* [PROMPT]: Please keep pictures out and return the lines below exactly, from the one holding "Click the Save changes button" through the last, both included.

* [DATASET RECORDS]:
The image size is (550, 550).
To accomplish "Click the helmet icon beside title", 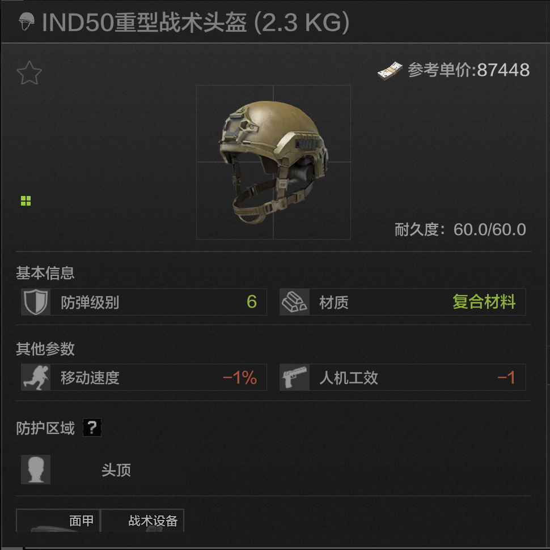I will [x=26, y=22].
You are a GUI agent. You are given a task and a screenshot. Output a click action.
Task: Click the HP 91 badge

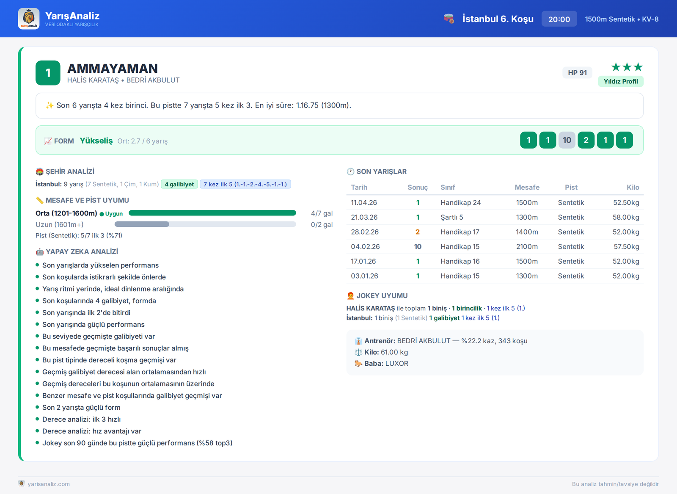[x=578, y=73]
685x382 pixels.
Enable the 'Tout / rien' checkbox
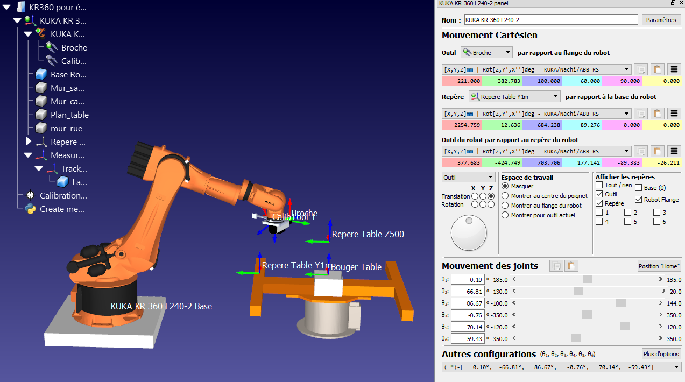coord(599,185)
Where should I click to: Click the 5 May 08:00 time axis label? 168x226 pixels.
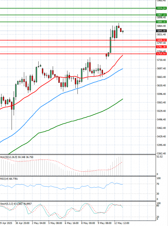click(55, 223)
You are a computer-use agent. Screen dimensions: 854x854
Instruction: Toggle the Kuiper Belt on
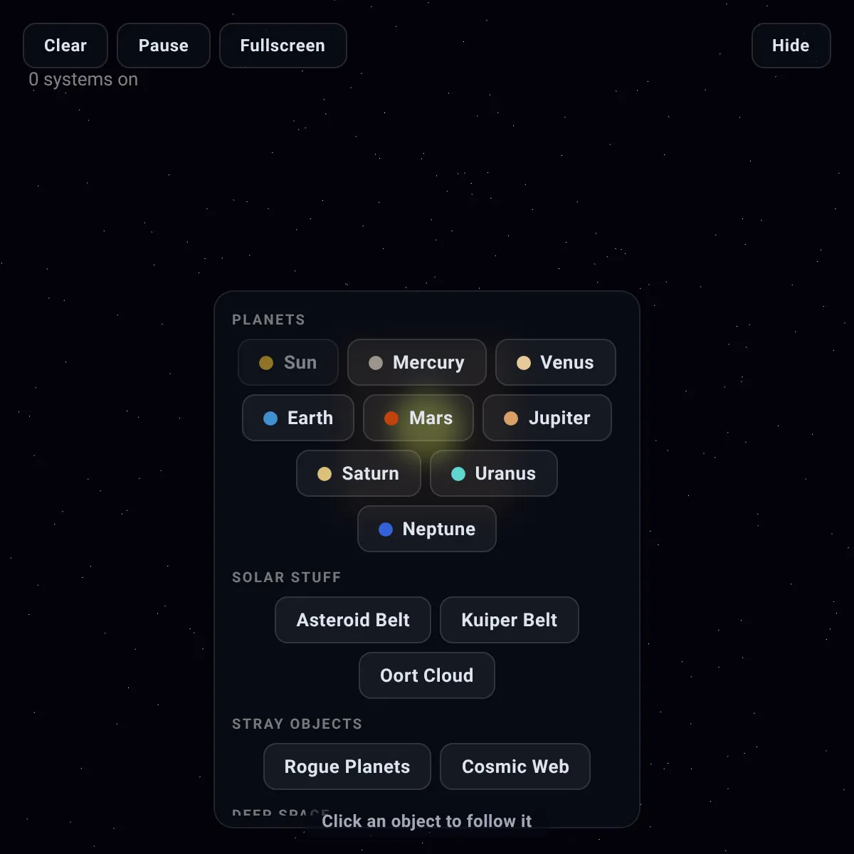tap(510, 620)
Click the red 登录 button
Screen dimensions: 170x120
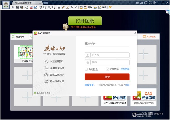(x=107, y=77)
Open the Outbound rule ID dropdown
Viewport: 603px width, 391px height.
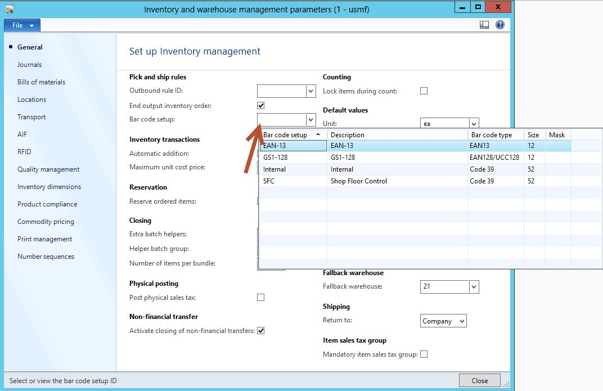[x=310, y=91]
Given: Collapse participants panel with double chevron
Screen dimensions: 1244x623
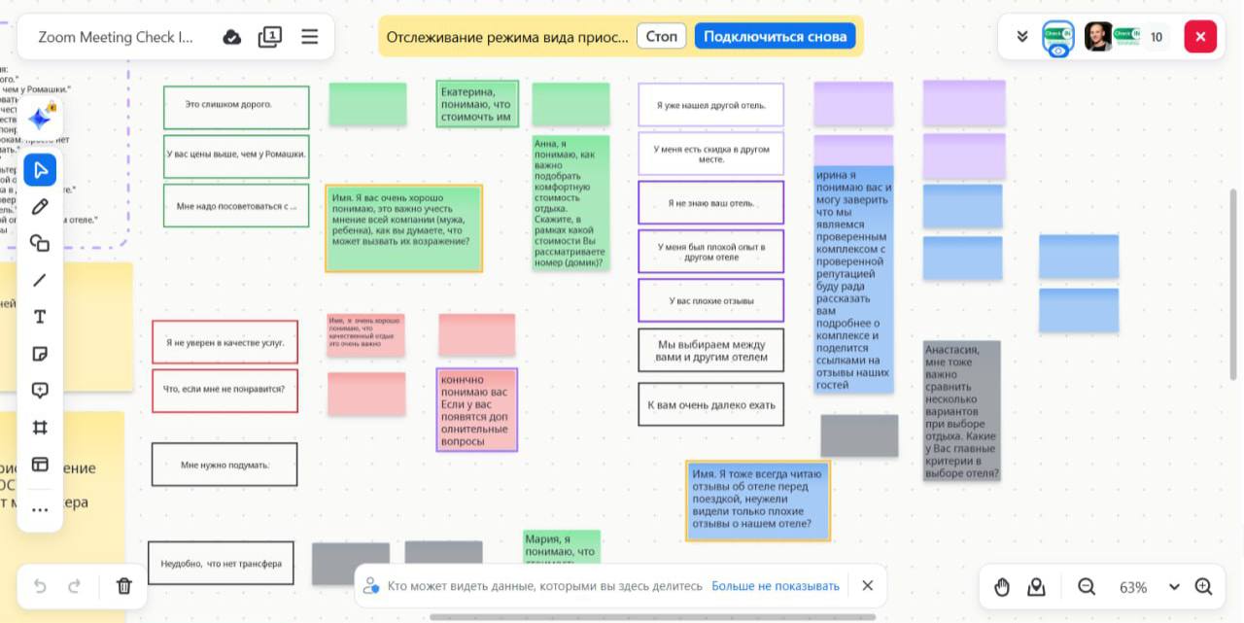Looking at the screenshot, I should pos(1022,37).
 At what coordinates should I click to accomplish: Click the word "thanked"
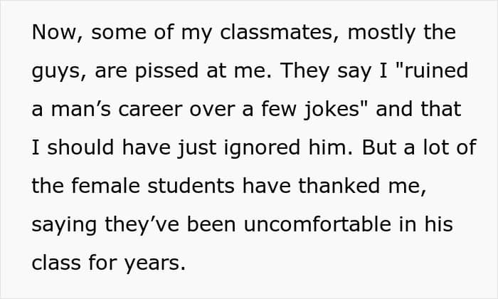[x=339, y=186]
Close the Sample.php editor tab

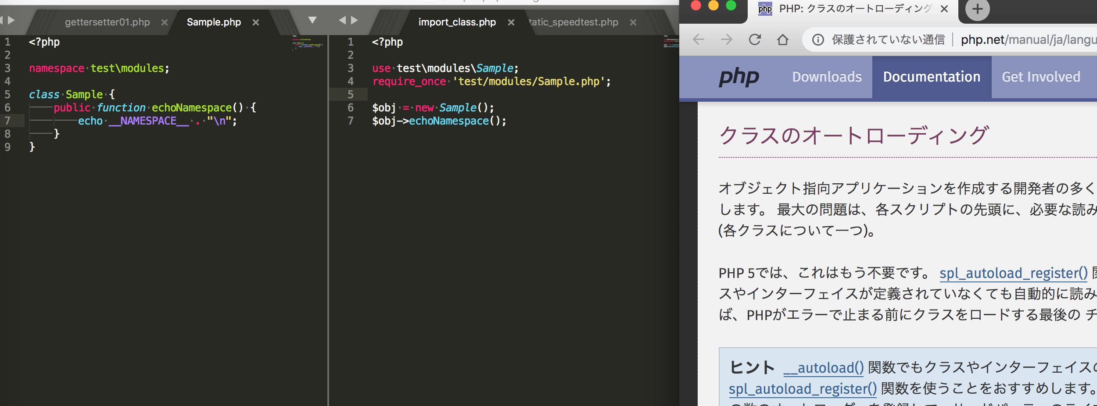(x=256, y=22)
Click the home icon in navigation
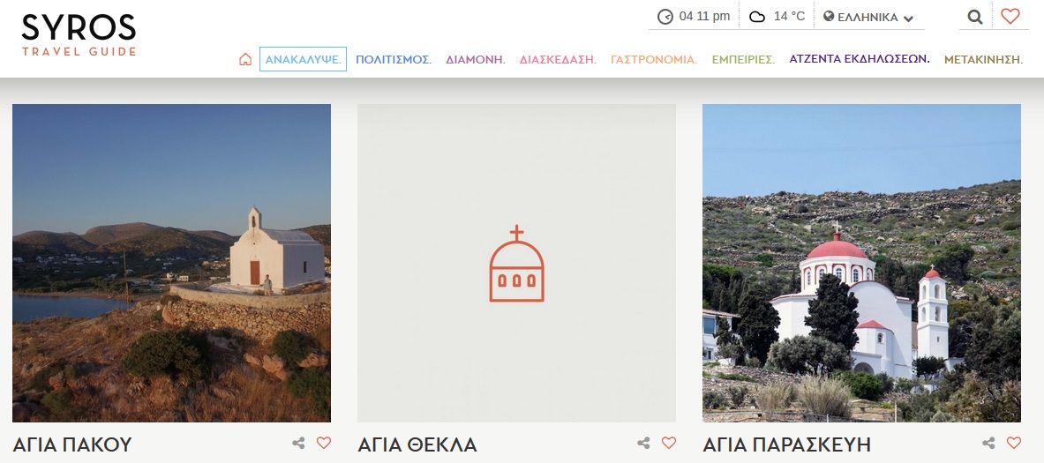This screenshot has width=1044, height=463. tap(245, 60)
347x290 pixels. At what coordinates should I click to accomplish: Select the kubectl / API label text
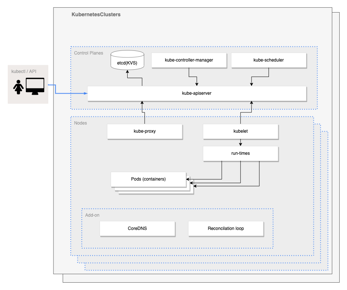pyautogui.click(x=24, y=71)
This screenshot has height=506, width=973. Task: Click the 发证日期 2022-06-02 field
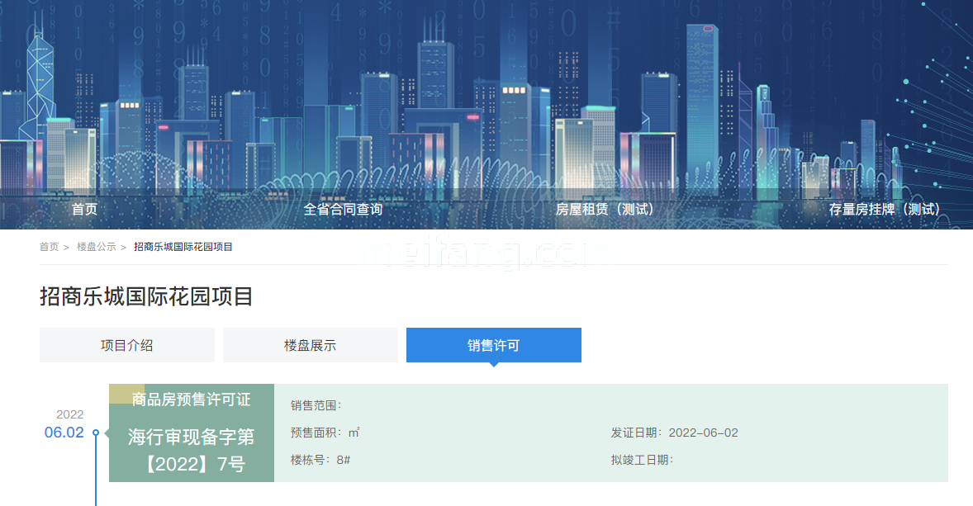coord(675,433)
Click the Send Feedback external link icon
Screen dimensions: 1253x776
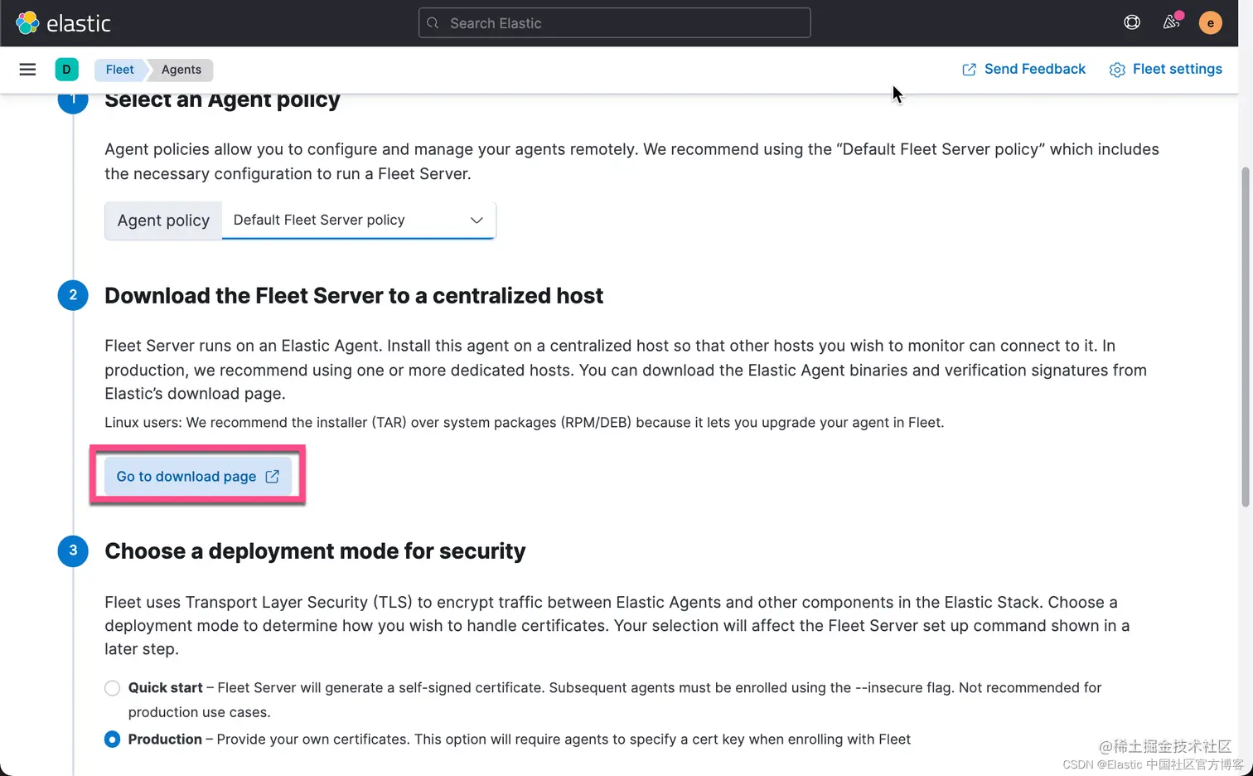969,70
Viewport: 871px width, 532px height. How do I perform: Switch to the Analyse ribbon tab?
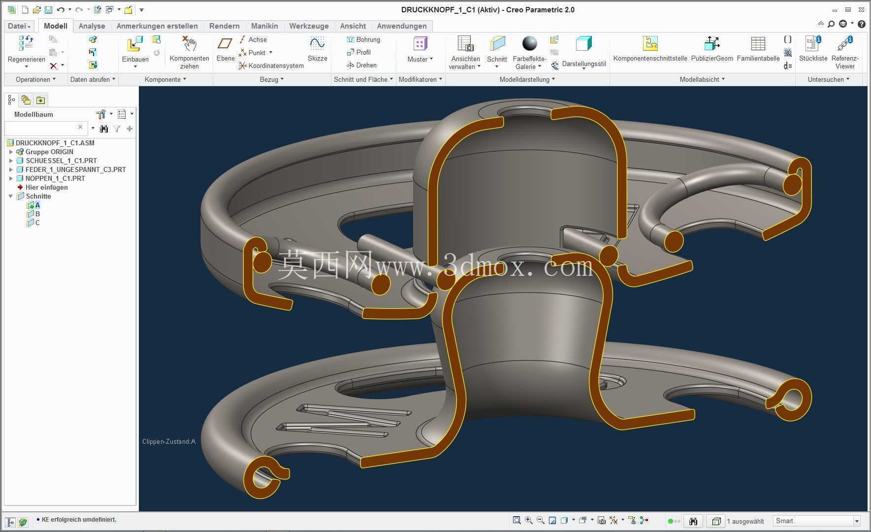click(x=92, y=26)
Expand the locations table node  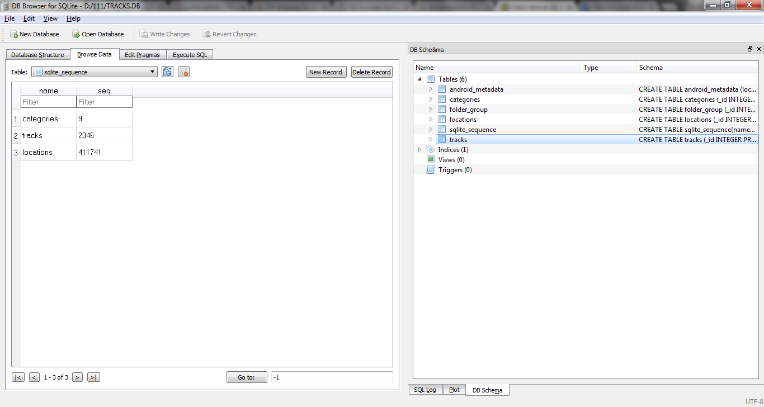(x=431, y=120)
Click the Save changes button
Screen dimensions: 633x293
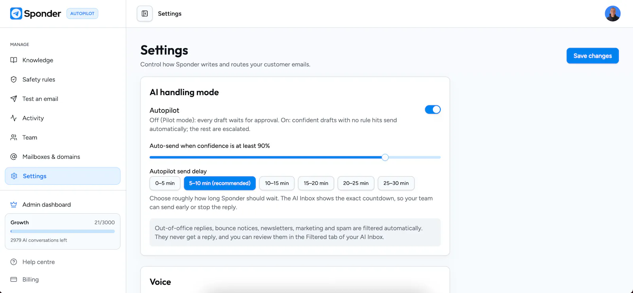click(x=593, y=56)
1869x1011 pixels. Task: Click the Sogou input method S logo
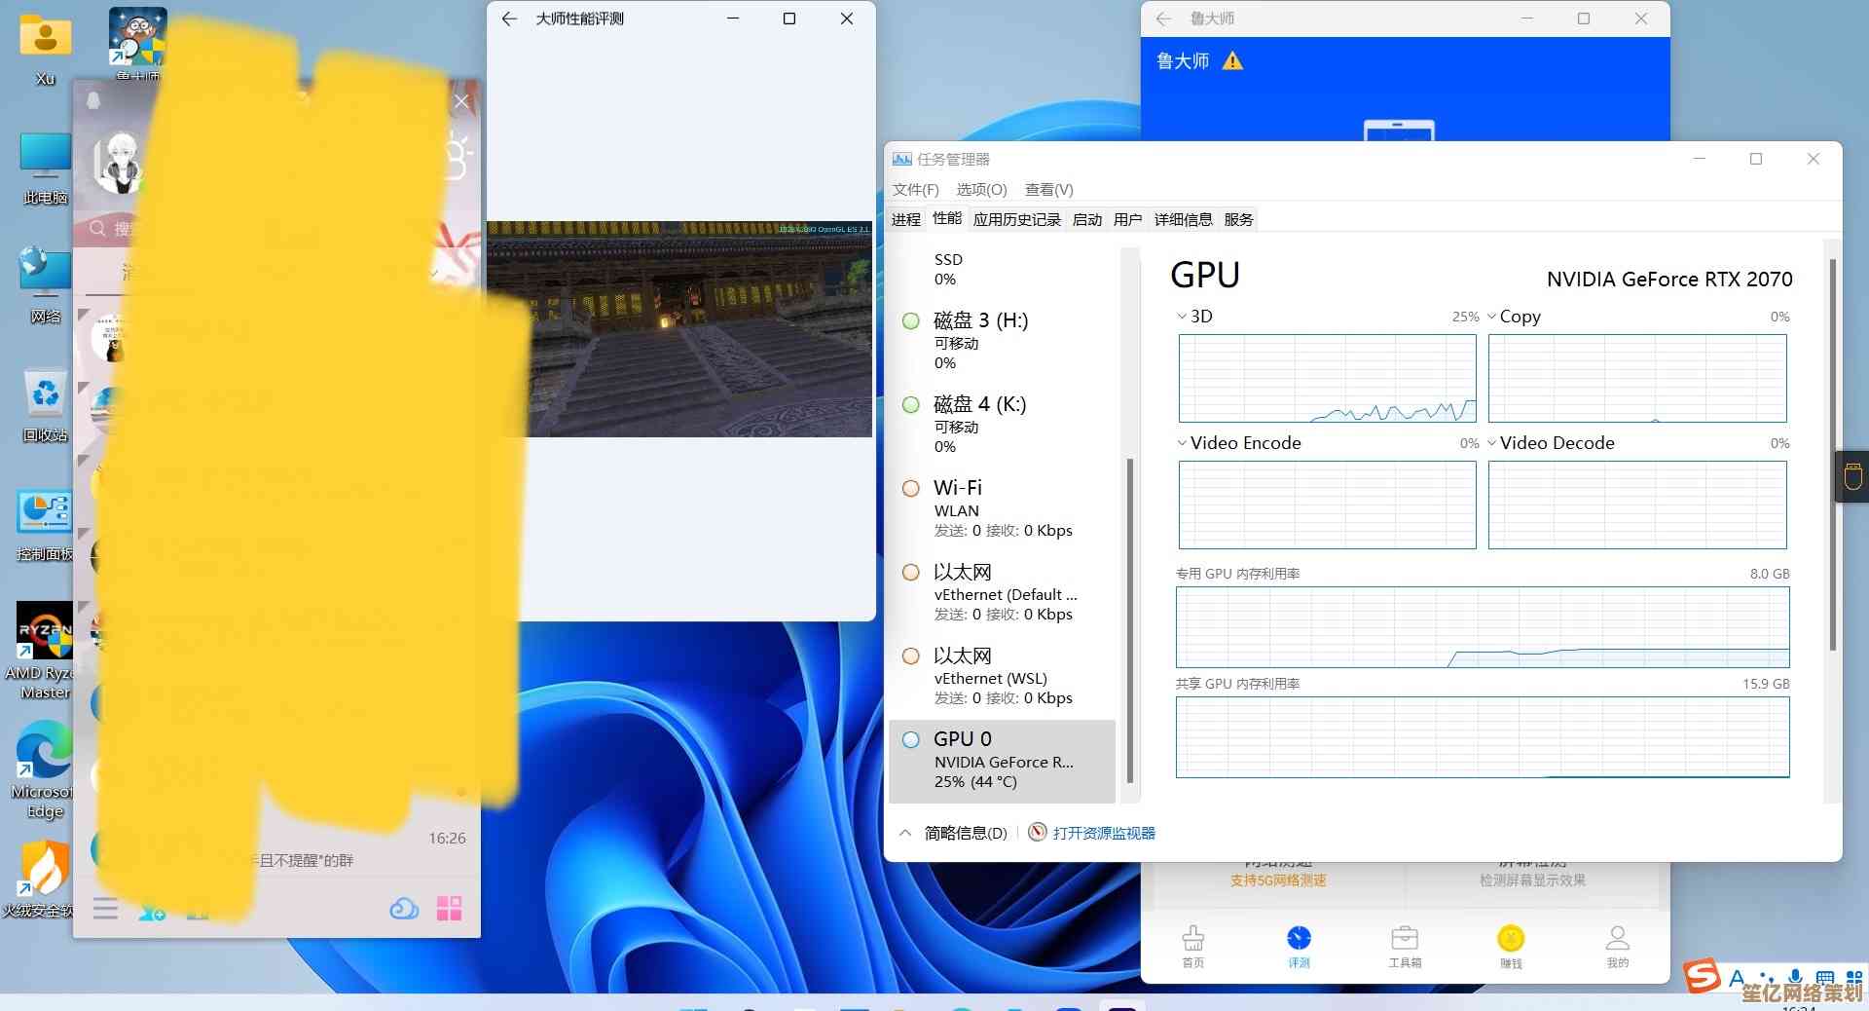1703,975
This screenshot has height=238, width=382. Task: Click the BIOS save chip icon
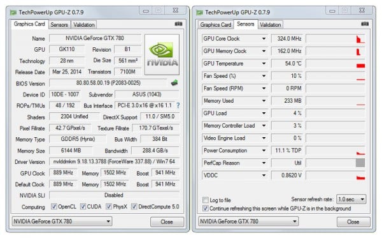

* [EXERCISE OUTPUT]:
Click the Save changes button
Screen dimensions: 633x293
click(x=593, y=56)
1869x1011 pixels. Task: Click the Sogou input method S logo
1703,975
This screenshot has height=238, width=382. Task: Click the BIOS save chip icon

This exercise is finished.